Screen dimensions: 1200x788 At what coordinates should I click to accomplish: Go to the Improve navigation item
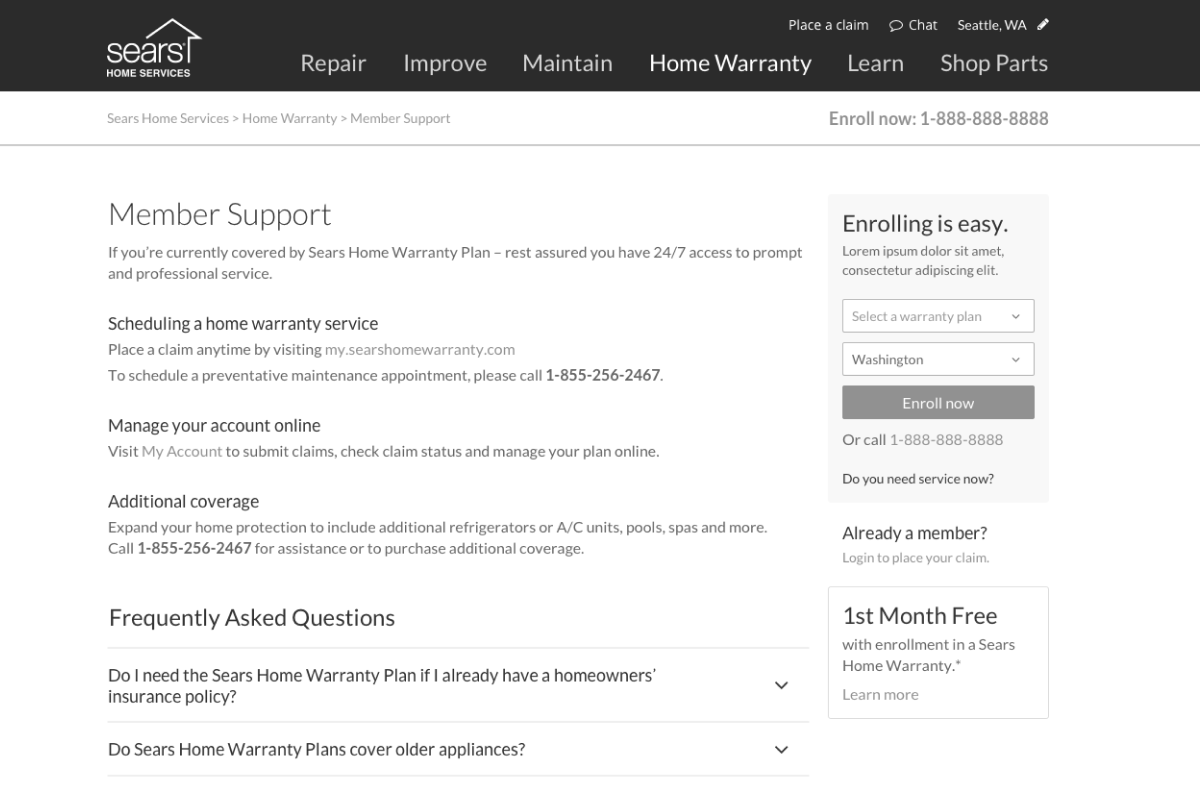(445, 63)
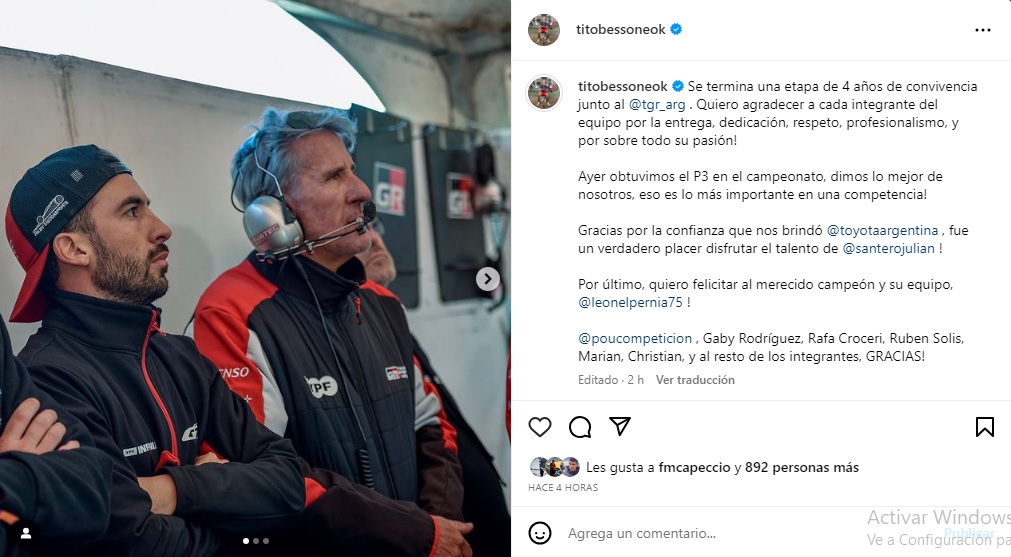Show tagged people icon on photo
Screen dimensions: 1011x557
click(26, 533)
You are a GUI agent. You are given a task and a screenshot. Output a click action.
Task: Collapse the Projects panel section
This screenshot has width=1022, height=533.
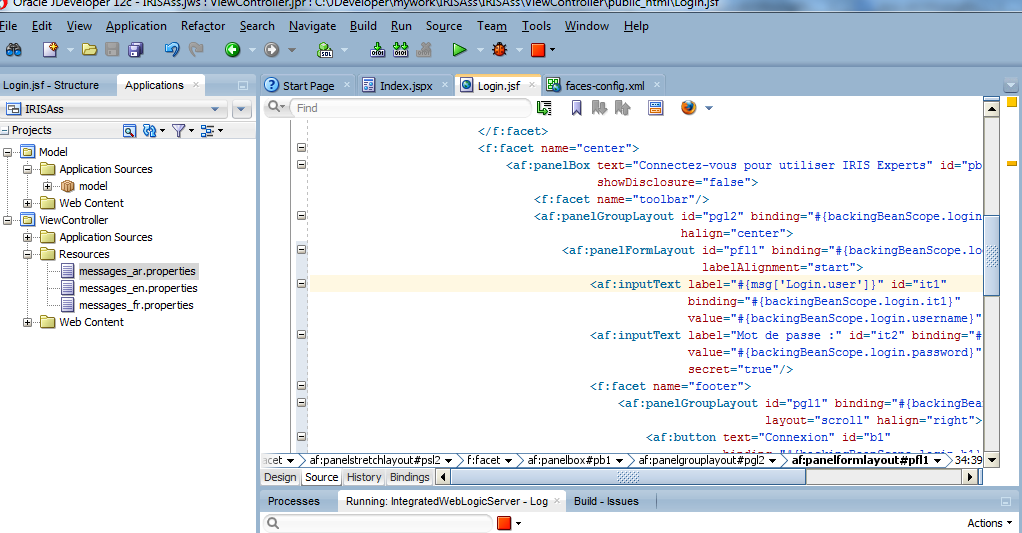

Problem to solve:
All entries above, minus the pictures, should be repeated exactly.

Answer area:
Screen dimensions: 1200x788 At what coordinates should I click to accomplish: Go to the Improve navigation item
(445, 63)
Show tagged people icon on photo
Screen dimensions: 1011x557
click(26, 533)
You are a GUI agent. You are given a task and a screenshot. Output a click action.
Task: Collapse the Projects panel section
This screenshot has width=1022, height=533.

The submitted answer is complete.